Concerto Competition Winners Take Finney Stage This Spring

Clarinetist Juan Pedro Espinosa Monteros kicks off the festivities on April 5

April 4, 2024

Cathy Partlow Strauss ’84

clarinetist Juan Pedro Espinosa Monteros
Fourth-year clarinetist Juan Pedro Espinosa Monteros.
Photo credit: Tanya Rosen-Jones

Oberlin Conservatory’s annual Concerto Competition identifies four winners that earn featured solo spots with the Oberlin orchestras each spring. The first rounds were adjudicated by Conservatory faculty, while the public final round was adjudicated by a guest jury.

This year, concerto so opportunities were won by clarinetist Juan Pedro Espinosa Monteros, cellist Drew Dansby, pianist Jiongli Wang, and violinist Maya Irizarry Lambright—all fourth-year students. They will each present full performances of their winning pieces in concerts on four Friday evenings in Finney Chapel. Each performance will also be streamed live at concert time.

Three of the young artists will collaborate with the Oberlin Orchestra and Oberlin Chamber Orchestra, conducted by Raphael Jiménez. And, this year there is an Oberlin “first.” Later this month, Dansby will perform David Baker’s 1987 Concerto for Cello and Jazz Band, which will be accompanied by an ensemble of students from Oberlin's Jazz Division. 

Performances get underway on Friday, April 5 at 7:30 p.m., with Juan Pedro Espinosa Monteros and the Oberlin Chamber Orchestra leading the way in Carl Nielsen's Clarinet Concerto. The program also includes Gioachino Rossini's Overture to William Tell and Alberto Ginastera Variaciones concertantes, Op. 23.  

Meet the soloist

Born and raised in Ecuador, clarinetist Juan Pedro Espinosa Monteros studies with Professor Richard Hawkins. His quite notable professional achievements include an appointment as principal clarinetist of the Orquesta Sinfónica de Guayaquil, under the direction of conductor Dante Anzolini. He joined the orchestra in 2019 and played in the ensemble for three seasons as the youngest member in the organization. He made his solo debut with the Orquesta Sinfónica de Loja at the age of 15 and has since served consistently as a substitute clarinetist with that ensemble. And in 2017, he won the gold medal at the Solo Competition of the National Symphony Orchestra of Ecuador—the first woodwind player to earn this prize—securing his appearance as soloist with the orchestra. He has also performed as a soloist with the symphony orchestras of Guayaquil and Cuenca. 

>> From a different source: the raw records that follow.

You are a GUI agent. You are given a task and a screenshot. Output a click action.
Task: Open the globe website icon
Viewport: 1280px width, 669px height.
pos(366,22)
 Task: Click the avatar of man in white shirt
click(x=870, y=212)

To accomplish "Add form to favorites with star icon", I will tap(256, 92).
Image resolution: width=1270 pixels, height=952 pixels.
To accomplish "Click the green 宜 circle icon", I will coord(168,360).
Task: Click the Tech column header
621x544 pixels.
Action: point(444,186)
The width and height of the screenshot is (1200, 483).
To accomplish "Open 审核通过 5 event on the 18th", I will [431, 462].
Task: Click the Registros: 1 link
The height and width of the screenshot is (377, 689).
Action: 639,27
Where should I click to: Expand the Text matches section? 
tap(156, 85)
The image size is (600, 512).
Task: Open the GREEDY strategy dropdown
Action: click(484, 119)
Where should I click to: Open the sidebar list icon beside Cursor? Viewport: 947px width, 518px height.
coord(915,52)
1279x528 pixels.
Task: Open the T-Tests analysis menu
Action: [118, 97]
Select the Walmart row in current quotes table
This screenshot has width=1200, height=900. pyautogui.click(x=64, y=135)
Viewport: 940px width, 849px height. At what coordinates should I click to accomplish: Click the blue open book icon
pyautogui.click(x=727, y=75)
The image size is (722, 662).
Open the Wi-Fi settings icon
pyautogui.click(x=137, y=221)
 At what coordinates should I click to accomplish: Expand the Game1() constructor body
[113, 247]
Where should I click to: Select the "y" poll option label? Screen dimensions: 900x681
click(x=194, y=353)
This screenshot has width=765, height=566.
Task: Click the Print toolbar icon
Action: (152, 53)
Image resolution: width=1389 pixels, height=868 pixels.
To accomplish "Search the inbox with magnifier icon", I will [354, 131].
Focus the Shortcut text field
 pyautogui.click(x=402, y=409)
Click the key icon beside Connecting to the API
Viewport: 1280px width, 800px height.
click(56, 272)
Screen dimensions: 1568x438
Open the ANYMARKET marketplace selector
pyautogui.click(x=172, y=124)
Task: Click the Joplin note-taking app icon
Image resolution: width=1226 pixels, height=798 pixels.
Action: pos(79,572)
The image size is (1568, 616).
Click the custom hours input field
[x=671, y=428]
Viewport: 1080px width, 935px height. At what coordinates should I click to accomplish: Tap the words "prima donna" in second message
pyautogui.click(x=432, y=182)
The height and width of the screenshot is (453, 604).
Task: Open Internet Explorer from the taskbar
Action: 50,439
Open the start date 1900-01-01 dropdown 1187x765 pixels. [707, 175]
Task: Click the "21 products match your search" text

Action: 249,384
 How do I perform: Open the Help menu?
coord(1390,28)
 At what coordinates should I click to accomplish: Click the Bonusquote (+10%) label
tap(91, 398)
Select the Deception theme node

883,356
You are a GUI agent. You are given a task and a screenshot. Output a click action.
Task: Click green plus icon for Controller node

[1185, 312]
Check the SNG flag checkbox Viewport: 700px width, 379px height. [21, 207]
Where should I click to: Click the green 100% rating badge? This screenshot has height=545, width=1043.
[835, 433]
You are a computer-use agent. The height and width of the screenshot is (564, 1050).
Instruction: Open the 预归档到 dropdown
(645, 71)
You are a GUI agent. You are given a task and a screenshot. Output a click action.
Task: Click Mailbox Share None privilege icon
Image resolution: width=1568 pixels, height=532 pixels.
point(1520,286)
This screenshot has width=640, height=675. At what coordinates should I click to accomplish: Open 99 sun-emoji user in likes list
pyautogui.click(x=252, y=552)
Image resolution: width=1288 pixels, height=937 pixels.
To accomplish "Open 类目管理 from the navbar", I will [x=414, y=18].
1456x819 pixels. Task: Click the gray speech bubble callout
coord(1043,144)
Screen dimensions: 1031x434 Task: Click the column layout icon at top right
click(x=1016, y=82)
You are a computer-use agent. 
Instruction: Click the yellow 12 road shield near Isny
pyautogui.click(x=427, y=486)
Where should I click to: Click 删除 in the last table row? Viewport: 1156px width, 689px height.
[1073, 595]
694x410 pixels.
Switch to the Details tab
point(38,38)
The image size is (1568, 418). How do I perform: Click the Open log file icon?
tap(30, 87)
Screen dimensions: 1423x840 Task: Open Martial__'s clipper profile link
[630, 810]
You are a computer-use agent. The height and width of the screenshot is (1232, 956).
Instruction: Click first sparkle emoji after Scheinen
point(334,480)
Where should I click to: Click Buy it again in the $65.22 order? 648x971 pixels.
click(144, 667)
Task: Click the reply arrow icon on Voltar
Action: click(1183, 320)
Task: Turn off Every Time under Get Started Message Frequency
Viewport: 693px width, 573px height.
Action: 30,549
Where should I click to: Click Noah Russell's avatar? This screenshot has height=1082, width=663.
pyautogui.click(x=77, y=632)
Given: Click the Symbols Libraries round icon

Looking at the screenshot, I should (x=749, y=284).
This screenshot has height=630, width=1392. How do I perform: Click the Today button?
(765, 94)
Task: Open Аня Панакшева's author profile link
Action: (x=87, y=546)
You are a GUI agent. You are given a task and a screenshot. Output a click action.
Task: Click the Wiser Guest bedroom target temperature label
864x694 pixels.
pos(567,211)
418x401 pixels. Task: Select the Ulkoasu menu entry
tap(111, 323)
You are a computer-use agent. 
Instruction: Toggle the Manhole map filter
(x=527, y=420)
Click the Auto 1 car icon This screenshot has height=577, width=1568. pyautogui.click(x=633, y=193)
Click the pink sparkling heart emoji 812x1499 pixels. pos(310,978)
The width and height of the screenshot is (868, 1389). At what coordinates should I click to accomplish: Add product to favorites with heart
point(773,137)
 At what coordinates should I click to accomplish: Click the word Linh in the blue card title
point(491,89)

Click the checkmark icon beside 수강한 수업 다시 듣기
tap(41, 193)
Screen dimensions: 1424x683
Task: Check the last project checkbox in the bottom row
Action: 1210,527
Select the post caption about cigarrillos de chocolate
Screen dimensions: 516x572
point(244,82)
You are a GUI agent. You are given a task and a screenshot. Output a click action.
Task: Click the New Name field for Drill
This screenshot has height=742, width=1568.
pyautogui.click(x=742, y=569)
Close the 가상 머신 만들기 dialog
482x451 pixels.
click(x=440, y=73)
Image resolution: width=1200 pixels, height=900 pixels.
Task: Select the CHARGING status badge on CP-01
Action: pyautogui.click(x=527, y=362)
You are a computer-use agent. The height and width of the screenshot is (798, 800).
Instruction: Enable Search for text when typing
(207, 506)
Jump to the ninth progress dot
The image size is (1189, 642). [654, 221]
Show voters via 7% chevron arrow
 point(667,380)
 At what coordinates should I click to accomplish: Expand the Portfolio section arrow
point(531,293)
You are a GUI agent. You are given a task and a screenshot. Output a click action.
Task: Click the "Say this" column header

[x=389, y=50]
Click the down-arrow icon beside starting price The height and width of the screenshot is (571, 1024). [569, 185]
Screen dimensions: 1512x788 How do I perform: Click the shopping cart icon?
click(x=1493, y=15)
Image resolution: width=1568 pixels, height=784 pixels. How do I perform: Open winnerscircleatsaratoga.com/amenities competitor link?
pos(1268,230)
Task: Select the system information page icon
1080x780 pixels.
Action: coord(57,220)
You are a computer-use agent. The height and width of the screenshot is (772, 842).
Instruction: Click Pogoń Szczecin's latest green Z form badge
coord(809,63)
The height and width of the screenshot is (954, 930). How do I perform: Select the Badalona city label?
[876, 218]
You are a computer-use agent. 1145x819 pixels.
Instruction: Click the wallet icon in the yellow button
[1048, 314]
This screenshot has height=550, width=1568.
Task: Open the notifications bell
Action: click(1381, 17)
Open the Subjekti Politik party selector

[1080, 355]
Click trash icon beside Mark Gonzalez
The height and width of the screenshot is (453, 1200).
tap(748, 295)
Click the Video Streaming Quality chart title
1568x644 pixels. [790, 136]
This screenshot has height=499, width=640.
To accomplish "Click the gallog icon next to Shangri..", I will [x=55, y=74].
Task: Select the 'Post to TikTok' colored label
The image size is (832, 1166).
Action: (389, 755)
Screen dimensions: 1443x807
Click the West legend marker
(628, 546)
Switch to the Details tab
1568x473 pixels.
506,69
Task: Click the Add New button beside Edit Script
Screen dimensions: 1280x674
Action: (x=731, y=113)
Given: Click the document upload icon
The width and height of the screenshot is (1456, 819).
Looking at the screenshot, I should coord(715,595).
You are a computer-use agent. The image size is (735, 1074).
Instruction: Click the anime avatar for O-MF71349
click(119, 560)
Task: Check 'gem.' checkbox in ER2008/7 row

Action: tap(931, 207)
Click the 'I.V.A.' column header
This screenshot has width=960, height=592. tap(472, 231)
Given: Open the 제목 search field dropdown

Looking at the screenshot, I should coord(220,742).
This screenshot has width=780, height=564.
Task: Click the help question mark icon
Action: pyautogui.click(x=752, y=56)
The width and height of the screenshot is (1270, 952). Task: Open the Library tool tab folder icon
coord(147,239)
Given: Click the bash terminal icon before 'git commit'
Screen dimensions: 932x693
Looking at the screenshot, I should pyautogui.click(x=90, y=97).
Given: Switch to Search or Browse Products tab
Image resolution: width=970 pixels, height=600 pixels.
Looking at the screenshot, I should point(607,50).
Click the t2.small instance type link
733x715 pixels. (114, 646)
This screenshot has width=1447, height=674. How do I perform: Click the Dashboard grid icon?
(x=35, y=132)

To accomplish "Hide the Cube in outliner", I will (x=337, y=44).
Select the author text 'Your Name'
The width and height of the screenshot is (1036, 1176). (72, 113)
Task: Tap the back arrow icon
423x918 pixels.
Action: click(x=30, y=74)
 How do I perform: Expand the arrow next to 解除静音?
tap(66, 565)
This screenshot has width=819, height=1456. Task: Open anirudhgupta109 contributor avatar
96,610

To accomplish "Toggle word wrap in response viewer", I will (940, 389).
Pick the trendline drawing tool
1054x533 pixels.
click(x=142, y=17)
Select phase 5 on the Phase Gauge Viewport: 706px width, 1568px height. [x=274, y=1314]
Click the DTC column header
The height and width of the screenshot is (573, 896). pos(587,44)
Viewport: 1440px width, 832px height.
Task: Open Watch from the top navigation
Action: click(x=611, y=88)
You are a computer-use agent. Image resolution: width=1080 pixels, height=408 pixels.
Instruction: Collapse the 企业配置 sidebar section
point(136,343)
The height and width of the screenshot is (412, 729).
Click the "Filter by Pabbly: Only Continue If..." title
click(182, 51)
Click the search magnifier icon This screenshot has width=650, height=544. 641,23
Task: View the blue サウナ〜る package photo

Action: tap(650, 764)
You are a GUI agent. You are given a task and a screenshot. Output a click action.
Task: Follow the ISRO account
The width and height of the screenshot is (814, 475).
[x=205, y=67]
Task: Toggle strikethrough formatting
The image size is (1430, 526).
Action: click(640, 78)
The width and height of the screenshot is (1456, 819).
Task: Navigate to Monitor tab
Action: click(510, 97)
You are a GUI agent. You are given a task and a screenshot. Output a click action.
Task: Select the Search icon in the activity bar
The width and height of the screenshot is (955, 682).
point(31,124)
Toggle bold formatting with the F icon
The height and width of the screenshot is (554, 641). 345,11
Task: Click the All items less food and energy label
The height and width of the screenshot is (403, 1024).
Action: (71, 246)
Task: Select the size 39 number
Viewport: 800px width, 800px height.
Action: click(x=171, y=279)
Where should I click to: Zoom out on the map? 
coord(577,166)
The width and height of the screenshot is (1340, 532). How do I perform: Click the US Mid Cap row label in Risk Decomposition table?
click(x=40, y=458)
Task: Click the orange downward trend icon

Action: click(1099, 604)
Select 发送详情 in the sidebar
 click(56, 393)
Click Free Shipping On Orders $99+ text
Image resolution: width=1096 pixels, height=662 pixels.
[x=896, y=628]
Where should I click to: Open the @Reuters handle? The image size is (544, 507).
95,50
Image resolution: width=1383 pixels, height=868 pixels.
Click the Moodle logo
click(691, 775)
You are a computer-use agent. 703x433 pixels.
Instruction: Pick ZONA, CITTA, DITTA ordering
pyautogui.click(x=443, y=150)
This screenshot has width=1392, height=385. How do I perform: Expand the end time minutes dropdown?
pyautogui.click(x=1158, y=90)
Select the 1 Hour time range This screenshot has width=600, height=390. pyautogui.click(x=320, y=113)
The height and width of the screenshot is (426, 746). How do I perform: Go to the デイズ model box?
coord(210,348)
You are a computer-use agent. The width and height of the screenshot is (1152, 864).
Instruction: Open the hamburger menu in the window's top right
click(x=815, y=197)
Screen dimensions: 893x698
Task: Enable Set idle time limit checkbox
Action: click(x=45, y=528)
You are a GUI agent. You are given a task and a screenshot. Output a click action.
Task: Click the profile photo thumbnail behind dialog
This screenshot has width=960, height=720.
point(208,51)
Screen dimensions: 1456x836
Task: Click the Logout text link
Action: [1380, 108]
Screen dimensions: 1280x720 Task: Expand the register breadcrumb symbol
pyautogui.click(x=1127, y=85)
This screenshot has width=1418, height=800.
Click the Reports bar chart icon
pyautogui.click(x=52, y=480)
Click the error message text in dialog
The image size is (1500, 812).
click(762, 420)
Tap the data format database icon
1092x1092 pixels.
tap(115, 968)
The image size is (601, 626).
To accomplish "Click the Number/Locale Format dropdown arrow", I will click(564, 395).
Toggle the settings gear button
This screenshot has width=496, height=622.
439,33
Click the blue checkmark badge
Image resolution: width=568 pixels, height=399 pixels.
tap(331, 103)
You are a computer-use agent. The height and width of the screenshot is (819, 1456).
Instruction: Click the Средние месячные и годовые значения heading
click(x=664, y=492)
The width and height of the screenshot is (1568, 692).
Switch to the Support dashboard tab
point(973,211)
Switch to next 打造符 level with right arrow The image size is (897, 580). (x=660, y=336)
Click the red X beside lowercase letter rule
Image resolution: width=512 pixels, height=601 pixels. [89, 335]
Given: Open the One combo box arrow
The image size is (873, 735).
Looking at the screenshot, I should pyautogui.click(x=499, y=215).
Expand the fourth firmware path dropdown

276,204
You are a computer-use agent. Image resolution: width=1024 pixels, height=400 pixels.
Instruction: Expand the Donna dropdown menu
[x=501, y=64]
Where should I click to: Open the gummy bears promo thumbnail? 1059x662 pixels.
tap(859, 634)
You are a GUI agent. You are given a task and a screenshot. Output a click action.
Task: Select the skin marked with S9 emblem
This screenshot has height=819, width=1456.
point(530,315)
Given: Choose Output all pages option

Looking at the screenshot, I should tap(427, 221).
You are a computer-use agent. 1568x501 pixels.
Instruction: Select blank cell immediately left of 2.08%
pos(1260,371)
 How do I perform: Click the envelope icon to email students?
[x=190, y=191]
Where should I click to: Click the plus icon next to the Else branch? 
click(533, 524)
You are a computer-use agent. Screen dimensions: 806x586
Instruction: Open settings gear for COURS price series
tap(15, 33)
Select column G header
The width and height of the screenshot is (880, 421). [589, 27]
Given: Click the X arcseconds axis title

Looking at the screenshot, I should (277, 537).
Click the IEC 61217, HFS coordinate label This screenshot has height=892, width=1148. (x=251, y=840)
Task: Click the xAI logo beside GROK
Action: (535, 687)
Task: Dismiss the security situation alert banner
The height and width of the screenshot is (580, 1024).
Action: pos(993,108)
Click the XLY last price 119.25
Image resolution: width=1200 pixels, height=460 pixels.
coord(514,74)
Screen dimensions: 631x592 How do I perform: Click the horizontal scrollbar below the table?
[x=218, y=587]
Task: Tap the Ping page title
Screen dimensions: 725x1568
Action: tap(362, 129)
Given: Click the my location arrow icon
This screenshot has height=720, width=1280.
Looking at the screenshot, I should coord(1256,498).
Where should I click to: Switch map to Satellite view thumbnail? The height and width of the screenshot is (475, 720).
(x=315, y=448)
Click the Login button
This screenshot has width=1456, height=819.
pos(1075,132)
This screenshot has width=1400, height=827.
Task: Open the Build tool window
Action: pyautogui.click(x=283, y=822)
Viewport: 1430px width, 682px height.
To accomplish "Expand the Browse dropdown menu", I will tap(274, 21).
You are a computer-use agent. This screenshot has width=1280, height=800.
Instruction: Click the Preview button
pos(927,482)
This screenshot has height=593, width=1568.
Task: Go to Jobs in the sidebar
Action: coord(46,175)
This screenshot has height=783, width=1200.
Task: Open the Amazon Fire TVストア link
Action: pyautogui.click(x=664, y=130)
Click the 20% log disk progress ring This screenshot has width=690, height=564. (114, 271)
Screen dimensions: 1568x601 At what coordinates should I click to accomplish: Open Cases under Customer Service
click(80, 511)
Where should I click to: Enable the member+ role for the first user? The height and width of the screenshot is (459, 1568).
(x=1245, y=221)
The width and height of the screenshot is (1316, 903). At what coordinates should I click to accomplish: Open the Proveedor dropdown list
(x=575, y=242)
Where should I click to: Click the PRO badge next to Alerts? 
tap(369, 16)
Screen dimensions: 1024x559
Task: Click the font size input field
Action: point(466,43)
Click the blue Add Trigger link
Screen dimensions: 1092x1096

How did you come to choose the Nielsen Concerto?

I picked the Nielsen clarinet concerto because my heart beats fast whenever I play it. I get excited, and it is a feeling that I try to give to the people that listen to me. I want the audience to be as enthusiastic about the music as I am. This concerto is like a roller coaster of emotions.

What has the piece taught you about your playing and how to reach an audience?

This concerto is an extremely difficult piece for the soloist and orchestra. And working on it has taught me a lot about patience. Nielsen’s writing allows for tons of freedom and variety. It lets me express myself a lot. It is one of the pieces where I can do more and give the work a little bit of my personality.

When you think back on your time at Oberlin, what stands out about the experience of going to school here?

Friends and music. Oberlin is a special place. As an international student, the conservatory has been like a second home, people are welcoming and warm, and the sense of community is always there. I have felt seen and cared for by all the friends I’ve made through music here.